Wednesday, 26 June 2013
I decided to go for a more entertaining story - this new story involves a man and his dog.
It's meal time for the man. He's in his kitchen/dining room, with the dog asleep in the corner.
He opens the fridge, which awakens the dog. Getting out a steak, the dog goes over to the man and barks.
The man brings out a dog bowl and gets some dog food out of the fridge. The door hits the dog's head!
The man puts the dog's bowl over by the door and the dog has a sniff, but the dog doesn't want this boring old dog food, he wants the tasty steak! Making faces, the dog goes back to the man.

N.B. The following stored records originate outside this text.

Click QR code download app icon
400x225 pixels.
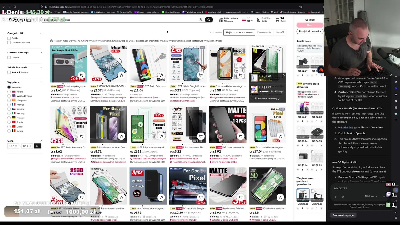(x=221, y=20)
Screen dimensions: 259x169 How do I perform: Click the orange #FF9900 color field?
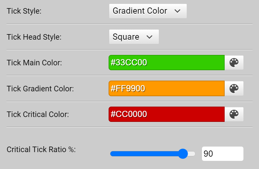point(167,88)
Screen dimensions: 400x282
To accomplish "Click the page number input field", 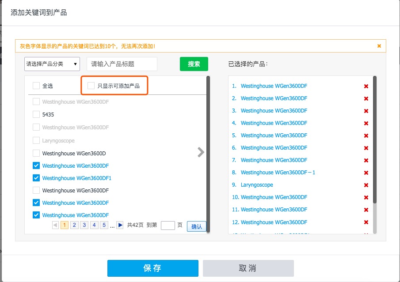I will [x=168, y=225].
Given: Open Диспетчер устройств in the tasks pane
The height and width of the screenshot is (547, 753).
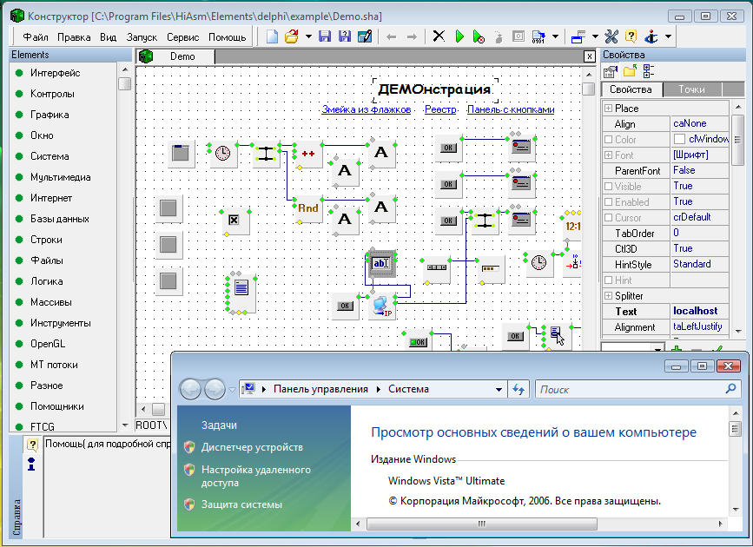Looking at the screenshot, I should (x=252, y=447).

The man shoos the dog away and tells him to eat his own food. The dog goes back and tries to enjoy his food, taking a bite, but it's so bland the dog just drops the food back in the bowl.
The man has been cooking away and it's now time to serve the food.
The dog paws at the man again and gestures to the steak in a doggy manner. The man's annoyed and shows the dog to the door and tells him to sit. As the man goes back to his steak the dog follows him and goes under the table. The man puts his steak on the table and goes back to the fridge to get beer. The dog strikes, jumping onto the low table and wolfing the steak down. The man turns back to find the dog on the table. He lunges for the dog, but the dog gives him the slip. The man chases, but steps into the dog bowl by the door, slipping and falling. The dog comes back, and licks the man - a peace offering? Nope, the dog picks up the man's beer and takes that too.
In terms of research, using a dog character is good because dogs almost exclusively use body language for communication and the tail is a means for what I termed enhancing action.
A human character has all the normal outlets for secondary action. Having been paired with an animal we clearly take the emphasis away from verbal dialogue and rely on body language.